We don't sit in trees any more

In Italo Calvino's The Baron in the Trees, the hero, an adolescent 18th-century nobleman, renounces the earthbound life one evening when his sister serves him a dinner of snails. He spends the rest of his life living in the treetops, from where he falls in love, embraces radical politics, and participates in the political and cultural revolutions of the Age of Enlightenment.

Calvino's novel was written in 1957 — a novel about rebellion in a not-particularly-rebellious era. But a generation later, in April 1970, college students and politicians organized a "nationwide environmental teach-in" held mostly on college campuses. It would later become known as the first "Earth Day."

Historian Jared Farmer recounts one of the first Earth Day protests in his book Trees in Paradise, which I learned about recently on the Huntington Library's blog. A synopsis there recounts how "At Moorpark College, in Ventura County, 50 students laid their bodies down in front of bulldozers to protest the widening of a tree-lined road... By the time 10 students were arraigned in juvenile court on April 22, the first Earth Day, the trees were gone."
“What had been lost? Ancient redwoods? Historic oaks? No. They aren’t even native plants. Most of the trees in question are Australian eucalypts planted in the 19th century as ornamentals.”
With the benefit of 44 years' worth of hindsight, most Golden State environmentalists of 2014 would probably not risk arrest over some Australian eucalyptus trees. Today, they're generally considered an invasive species that sucks away scarce groundwater and fuels dangerous wildfires with their oily foliage and shedding bark.


But trees — especially giant Californian trees — remained a powerful synecdoche for environmentalism. Tree protests reached a peak in the late 1990s when the charismatic Julia Butterfly Hill, with support from Humboldt County Earth First! activists, spent two years sitting in a 600 year-old redwood that she named Luna.

The immediate consequence of Hill's endurance tree-sit was the permanent protection of her tree and a 200 foot buffer zone from a logging operations.

But more generally, Hill's activism attracted national attention to the regional battles between loggers and environmentalists over the fate of the Pacific coast's old-growth forests. Thanks to stronger enforcement of the Endangered Species Act, West Coast logging was already in steep decline by the late 1990s. The activism of treesitting brought the additional accountability of publicity to logging operations.

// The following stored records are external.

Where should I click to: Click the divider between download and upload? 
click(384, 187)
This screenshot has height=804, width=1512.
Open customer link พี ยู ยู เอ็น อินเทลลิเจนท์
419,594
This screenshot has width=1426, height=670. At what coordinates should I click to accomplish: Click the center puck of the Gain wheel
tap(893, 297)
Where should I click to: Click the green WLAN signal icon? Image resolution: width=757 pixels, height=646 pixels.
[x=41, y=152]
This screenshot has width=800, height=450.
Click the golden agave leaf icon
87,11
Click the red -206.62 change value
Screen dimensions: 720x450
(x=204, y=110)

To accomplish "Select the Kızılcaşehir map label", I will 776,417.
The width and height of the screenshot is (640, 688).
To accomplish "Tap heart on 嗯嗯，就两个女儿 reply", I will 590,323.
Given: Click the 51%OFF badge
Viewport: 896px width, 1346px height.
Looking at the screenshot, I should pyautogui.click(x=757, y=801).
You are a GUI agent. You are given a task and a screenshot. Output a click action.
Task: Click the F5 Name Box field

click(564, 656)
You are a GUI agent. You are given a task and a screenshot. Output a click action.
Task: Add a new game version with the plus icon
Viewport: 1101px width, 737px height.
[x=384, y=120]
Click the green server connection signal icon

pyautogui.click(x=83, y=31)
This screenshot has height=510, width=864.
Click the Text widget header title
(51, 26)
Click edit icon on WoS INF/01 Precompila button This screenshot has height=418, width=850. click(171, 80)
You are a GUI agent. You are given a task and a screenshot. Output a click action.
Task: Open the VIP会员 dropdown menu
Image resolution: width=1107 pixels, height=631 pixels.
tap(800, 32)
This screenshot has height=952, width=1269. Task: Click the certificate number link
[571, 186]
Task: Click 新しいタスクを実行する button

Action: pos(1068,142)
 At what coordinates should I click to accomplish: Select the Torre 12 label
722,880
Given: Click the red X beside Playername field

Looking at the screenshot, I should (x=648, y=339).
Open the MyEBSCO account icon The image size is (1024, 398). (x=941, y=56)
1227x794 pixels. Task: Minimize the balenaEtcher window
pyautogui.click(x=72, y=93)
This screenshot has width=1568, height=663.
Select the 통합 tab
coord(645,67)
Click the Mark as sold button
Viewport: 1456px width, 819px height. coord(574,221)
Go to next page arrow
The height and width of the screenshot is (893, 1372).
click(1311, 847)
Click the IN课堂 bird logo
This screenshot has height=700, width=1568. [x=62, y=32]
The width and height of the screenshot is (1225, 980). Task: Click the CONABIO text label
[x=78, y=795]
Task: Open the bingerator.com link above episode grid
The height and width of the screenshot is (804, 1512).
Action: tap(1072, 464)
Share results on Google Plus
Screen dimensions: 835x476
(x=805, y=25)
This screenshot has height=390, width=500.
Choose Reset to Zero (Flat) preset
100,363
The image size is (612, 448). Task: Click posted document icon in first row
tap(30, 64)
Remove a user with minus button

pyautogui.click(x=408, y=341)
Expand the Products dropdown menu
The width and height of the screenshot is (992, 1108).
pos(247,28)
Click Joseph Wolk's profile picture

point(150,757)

In the years since Hill climbed down from Luna, living in trees in order to save trees has become rarer and rarer — in part because it has become less necessary. In the interest of avoiding controversy, logging businesses have committed to more sustainable forms of forestry, and conservation organizations have been able to protect most of what remains of the west's old growth trees. More ambiguously, more timber harvesting has moved overseas, away from the critical eyes of Californian idealists.

Today, treesitting feels like a bit of a 1990s anachronism. We're taught, as ecologists, to think about the complexity of global ecosystems. The idea of devoting months' or years' worth of activism to save a small grove of trees can seem like a lark in the context of the world's more pressing, global crises.

But under the apocalyptic threats of losing everything, any form of activism will feel inadequate. Before we throw up our hands, it's worth noting that Julia Butterfly Hill and her tree-sitting colleagues actually accomplished most of their goals, and leveraged influence far beyond their ambitions. It's the Butterfly effect: given enough time, repeated small actions will eventually generate big changes.